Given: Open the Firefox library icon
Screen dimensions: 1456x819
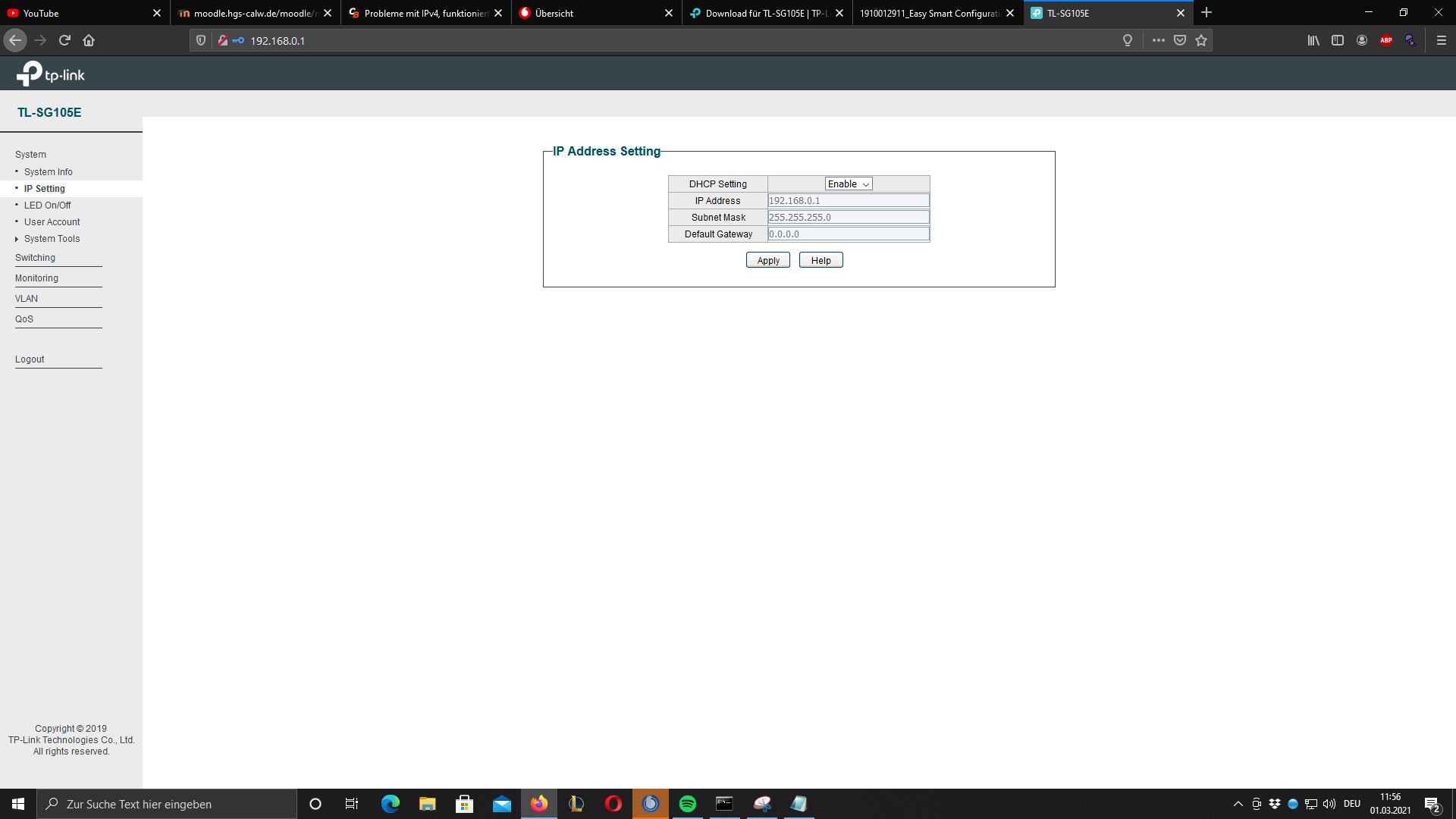Looking at the screenshot, I should 1313,40.
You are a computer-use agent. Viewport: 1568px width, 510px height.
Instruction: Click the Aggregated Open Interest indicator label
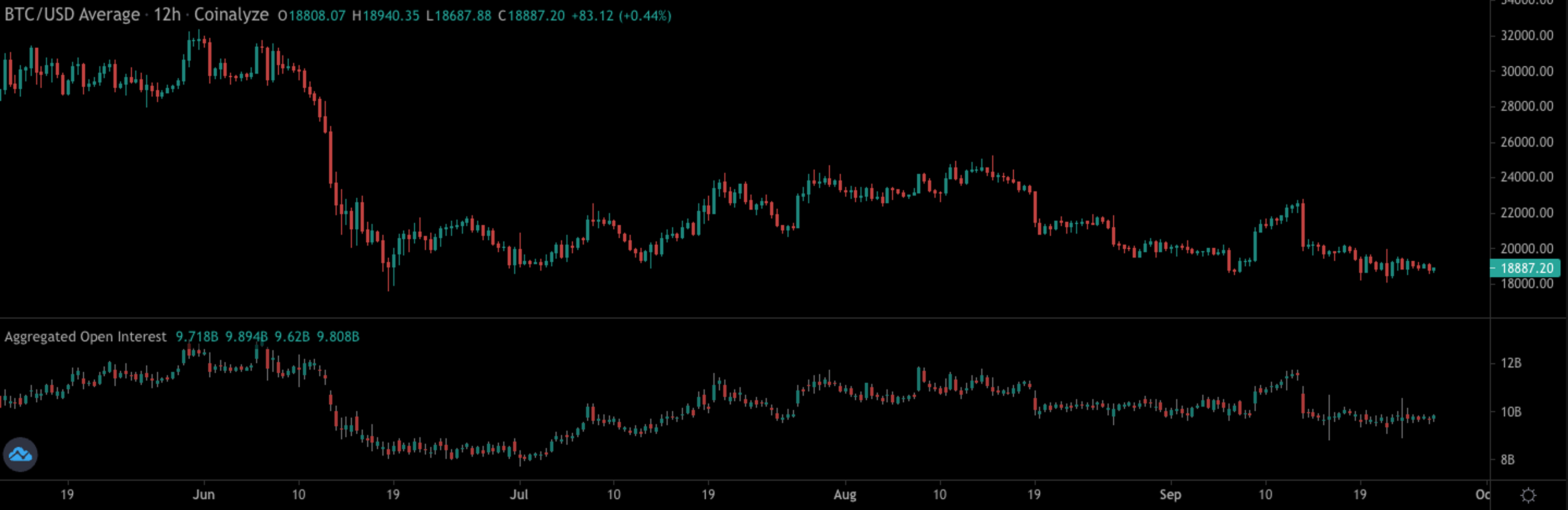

→ EXERCISE
Repeat, exactly and only, the lines from the one containing "You are a computer-use" through the final line of the data, both ends included, leaving out any picture.

→ SOLUTION BELOW
You are a computer-use agent. Viewport: 1568px width, 510px height.
Instruction: Click the Aggregated Open Interest indicator label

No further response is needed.